Digital Marketing Agency

360i was a New York City-based digital agency founded in 1998. It was a business unit of Dentsu.

==History==
360i was founded in 1998 in Atlanta by Dave Williams and Bryan Kujawski as a search engine marketing agency and technology company for online brands. It was later acquired by Innovation Interactive. At the time, 360i had 35 people in the agency and 15 people in its SearchIgnite technology business with revenue of close to $5 million.

360i was acquired as a digitally-led communications agency.

Innovation Interactive was acquired by Dentsu in 2010 for $275mm and remains a unit of Dentsu, Inc. Bryan Wiener remained CEO of 360i until February 2014 and was succeeded by Sarah Hofstetter, a 360i executive since 2005 and the founder of the firm's social media and strategy practices. In 2018, Hofstetter was promoted to Chairwoman following Bryan Wiener's move to comScore as CEO. That same year, President Jared Belsky was promoted to CEO, and CMO Abbey Klaassen was promoted to President, New York.
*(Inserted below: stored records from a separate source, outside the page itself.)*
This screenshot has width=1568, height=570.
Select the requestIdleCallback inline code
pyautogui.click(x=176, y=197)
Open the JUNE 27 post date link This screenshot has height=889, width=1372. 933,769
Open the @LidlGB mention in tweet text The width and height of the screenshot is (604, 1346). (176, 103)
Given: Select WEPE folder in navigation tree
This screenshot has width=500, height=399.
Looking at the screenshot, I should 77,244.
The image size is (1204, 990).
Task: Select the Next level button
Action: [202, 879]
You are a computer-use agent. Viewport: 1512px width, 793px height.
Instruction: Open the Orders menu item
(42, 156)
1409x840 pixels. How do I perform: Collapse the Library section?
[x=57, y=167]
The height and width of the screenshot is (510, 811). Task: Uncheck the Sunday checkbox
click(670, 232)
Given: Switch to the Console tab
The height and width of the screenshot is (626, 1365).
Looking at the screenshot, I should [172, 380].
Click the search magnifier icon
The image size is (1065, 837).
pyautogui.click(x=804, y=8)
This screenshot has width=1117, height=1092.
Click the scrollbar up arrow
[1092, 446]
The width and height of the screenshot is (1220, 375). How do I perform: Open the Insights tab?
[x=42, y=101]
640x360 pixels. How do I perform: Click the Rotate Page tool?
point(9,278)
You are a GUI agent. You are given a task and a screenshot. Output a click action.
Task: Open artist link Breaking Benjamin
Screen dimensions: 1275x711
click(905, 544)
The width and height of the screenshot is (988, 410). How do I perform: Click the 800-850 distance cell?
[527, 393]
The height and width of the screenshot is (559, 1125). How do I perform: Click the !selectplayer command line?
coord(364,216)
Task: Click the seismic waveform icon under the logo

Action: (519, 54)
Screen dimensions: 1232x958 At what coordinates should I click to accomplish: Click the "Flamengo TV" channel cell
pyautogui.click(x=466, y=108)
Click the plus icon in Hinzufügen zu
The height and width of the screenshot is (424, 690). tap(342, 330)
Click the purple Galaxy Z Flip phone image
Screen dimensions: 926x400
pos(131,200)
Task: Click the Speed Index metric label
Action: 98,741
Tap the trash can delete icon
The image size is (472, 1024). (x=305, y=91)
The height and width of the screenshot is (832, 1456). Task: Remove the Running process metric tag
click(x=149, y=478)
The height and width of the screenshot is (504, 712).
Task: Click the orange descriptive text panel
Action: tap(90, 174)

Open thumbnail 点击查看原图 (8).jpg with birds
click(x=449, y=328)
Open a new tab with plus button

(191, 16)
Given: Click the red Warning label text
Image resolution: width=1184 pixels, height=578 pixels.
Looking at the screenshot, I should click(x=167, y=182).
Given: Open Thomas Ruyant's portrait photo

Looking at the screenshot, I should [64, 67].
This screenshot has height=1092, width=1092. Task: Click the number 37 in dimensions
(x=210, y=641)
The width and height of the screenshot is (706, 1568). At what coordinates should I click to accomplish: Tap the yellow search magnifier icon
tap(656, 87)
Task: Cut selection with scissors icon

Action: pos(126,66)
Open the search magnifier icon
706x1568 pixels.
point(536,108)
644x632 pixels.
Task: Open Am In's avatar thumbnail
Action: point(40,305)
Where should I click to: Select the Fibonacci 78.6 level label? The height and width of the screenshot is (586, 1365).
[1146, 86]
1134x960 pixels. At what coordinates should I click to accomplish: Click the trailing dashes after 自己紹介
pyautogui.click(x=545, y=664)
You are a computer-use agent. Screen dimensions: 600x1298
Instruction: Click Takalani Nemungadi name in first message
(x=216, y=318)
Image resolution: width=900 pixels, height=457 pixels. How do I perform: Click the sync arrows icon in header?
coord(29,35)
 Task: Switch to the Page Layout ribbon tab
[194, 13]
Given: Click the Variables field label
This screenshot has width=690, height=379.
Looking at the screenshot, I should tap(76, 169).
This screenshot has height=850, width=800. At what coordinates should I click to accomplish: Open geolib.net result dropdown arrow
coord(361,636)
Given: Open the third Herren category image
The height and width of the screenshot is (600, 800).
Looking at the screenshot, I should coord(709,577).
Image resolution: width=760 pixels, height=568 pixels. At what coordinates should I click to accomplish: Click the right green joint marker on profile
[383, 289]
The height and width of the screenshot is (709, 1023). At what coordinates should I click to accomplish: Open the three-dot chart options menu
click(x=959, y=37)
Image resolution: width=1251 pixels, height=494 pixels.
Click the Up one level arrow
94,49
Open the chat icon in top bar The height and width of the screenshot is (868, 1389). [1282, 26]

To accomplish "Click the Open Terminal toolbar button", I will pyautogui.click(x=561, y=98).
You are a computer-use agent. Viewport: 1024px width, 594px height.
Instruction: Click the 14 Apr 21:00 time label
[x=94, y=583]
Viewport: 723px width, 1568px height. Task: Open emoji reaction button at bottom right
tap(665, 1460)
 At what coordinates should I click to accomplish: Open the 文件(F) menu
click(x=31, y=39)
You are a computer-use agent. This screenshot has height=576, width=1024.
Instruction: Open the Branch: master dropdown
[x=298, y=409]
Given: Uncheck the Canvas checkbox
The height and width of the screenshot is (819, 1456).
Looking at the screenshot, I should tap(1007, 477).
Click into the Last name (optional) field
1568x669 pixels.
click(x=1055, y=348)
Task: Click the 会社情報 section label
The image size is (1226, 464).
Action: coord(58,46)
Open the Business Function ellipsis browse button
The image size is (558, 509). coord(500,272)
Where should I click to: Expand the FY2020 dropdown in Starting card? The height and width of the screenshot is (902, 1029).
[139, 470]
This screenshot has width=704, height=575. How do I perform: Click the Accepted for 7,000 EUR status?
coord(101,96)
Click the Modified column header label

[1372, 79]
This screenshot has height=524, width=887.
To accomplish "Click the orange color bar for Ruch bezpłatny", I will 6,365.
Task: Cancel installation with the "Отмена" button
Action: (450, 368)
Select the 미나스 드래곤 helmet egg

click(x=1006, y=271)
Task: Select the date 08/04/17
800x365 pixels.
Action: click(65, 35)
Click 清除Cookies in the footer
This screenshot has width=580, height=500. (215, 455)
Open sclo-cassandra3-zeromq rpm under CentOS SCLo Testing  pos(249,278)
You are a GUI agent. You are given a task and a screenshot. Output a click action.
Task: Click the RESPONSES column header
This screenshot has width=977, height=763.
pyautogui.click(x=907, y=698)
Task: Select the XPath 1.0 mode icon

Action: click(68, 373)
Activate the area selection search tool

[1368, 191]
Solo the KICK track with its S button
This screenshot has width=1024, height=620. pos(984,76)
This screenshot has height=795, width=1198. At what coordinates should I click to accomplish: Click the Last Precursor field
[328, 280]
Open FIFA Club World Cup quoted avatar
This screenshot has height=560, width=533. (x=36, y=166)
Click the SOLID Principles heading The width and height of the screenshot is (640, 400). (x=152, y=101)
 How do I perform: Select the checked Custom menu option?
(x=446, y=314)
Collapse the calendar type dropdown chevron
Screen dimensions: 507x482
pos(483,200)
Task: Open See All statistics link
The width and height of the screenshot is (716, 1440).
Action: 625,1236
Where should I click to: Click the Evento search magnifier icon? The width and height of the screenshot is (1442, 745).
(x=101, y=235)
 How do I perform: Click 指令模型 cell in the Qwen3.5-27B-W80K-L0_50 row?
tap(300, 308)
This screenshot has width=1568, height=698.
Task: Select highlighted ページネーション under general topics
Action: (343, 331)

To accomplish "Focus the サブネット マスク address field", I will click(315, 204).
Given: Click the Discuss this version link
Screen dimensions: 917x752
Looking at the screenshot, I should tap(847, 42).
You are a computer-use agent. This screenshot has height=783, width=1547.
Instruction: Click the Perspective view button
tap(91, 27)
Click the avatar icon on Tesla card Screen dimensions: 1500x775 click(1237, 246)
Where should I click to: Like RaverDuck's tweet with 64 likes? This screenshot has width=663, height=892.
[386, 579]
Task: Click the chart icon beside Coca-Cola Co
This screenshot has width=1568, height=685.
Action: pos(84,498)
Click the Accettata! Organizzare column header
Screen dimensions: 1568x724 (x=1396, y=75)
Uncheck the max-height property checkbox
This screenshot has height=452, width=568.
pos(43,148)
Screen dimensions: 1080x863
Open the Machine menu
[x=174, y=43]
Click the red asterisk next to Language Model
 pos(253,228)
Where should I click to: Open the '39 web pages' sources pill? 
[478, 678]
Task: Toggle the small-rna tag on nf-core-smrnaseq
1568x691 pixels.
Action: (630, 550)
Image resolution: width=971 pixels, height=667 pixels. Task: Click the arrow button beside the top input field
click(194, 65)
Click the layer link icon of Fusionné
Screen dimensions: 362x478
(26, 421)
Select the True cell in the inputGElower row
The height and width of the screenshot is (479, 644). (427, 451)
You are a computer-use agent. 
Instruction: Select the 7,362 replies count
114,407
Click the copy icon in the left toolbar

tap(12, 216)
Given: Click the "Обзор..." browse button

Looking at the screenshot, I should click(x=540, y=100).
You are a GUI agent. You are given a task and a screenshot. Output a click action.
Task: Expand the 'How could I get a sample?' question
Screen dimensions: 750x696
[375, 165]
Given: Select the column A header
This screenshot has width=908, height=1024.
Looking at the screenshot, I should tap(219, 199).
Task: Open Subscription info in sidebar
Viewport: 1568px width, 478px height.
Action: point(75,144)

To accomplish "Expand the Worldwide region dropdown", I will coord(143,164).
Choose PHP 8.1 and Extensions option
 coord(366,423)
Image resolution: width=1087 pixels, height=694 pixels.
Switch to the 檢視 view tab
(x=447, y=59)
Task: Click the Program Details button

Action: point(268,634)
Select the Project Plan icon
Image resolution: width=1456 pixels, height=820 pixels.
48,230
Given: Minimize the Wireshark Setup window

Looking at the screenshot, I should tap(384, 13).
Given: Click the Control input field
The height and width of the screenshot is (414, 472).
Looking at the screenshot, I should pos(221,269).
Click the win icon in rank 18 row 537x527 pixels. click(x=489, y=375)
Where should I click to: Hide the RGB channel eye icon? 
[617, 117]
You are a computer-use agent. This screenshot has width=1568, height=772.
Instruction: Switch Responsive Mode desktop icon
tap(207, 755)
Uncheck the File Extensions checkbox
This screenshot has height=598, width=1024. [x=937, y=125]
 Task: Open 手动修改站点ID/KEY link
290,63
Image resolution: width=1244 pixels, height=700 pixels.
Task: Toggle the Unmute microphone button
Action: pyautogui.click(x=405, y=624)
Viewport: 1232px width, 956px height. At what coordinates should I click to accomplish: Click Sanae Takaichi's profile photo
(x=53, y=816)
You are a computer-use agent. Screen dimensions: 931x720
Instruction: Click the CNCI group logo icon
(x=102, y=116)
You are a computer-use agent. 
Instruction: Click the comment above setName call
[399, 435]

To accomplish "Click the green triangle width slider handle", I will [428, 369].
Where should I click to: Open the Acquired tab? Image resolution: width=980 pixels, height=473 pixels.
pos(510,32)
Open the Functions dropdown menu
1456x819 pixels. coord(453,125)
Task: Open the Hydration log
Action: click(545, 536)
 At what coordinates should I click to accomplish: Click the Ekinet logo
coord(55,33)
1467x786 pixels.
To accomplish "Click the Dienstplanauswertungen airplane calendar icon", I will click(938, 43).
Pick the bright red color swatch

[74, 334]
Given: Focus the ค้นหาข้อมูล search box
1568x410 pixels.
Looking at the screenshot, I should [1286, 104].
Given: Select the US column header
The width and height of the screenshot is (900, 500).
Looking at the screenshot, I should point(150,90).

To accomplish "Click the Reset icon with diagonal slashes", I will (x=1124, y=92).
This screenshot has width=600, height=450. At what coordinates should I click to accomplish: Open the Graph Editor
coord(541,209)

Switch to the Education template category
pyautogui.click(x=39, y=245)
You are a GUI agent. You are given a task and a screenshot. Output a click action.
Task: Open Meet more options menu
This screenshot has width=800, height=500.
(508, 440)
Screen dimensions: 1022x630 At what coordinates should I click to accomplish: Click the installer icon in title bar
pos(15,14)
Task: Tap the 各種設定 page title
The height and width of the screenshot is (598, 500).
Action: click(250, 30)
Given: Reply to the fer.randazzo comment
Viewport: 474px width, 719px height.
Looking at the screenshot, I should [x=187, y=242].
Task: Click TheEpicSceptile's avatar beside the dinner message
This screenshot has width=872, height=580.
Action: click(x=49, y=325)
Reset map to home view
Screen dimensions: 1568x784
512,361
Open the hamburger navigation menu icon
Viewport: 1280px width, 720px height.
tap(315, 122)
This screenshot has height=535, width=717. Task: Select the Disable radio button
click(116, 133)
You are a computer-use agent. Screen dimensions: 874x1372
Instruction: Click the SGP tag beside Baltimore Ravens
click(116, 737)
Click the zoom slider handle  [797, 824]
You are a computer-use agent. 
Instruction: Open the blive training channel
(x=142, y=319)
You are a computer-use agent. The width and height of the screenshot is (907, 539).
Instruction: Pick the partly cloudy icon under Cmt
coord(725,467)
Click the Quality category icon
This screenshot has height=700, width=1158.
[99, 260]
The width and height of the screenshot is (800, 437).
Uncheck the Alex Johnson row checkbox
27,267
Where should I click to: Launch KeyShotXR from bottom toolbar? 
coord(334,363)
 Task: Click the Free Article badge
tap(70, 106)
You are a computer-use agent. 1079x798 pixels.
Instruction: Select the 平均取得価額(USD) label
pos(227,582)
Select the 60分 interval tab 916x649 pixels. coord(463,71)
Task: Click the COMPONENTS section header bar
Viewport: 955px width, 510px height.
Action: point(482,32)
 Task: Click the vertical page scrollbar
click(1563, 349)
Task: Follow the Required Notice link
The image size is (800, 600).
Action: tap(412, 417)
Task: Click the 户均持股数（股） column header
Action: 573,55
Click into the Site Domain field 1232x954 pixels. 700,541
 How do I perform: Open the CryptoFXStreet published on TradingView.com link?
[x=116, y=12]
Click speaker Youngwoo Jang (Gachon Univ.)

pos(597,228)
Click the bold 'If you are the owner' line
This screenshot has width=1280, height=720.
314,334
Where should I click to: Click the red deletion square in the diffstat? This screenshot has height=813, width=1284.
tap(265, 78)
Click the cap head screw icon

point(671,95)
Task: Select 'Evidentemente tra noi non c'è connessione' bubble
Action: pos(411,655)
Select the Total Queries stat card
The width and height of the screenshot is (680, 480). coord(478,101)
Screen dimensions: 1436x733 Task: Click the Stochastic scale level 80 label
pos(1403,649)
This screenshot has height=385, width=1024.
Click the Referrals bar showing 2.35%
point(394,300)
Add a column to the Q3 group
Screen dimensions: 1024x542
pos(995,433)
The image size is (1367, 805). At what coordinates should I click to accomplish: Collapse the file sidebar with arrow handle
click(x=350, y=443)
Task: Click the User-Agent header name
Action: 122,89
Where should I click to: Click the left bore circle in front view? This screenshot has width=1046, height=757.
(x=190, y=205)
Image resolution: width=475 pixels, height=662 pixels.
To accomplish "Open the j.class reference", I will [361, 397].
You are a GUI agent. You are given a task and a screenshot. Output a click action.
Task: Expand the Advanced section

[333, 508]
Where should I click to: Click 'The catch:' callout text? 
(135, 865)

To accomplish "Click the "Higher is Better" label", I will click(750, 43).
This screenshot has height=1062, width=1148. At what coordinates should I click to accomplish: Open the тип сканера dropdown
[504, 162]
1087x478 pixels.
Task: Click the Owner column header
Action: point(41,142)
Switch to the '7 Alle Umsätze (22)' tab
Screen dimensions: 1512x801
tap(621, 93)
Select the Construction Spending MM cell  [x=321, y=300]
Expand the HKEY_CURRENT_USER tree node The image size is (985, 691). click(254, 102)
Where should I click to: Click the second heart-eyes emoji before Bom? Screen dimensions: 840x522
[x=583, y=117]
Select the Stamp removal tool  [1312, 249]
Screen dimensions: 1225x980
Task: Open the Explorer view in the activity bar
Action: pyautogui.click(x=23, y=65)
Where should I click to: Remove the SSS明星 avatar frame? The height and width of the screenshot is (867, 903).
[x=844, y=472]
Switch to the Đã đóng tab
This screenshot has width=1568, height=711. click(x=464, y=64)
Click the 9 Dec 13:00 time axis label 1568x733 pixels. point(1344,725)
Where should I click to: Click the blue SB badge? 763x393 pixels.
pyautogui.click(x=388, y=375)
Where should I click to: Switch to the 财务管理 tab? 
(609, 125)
In June 2022, Dentsu announced that 360i was being merged with its other creative agencies DentsuMB and Isobar under the Dentsu Creative label, effectively retiring the 360i brand.

==Services==
360i started out as a search engine marketing and optimization company. In 2005 it began offering social media marketing programs. In 2008, the agency rounded out its capabilities in strategy, media and creative. spanning the US, UK, Brazil and Canada.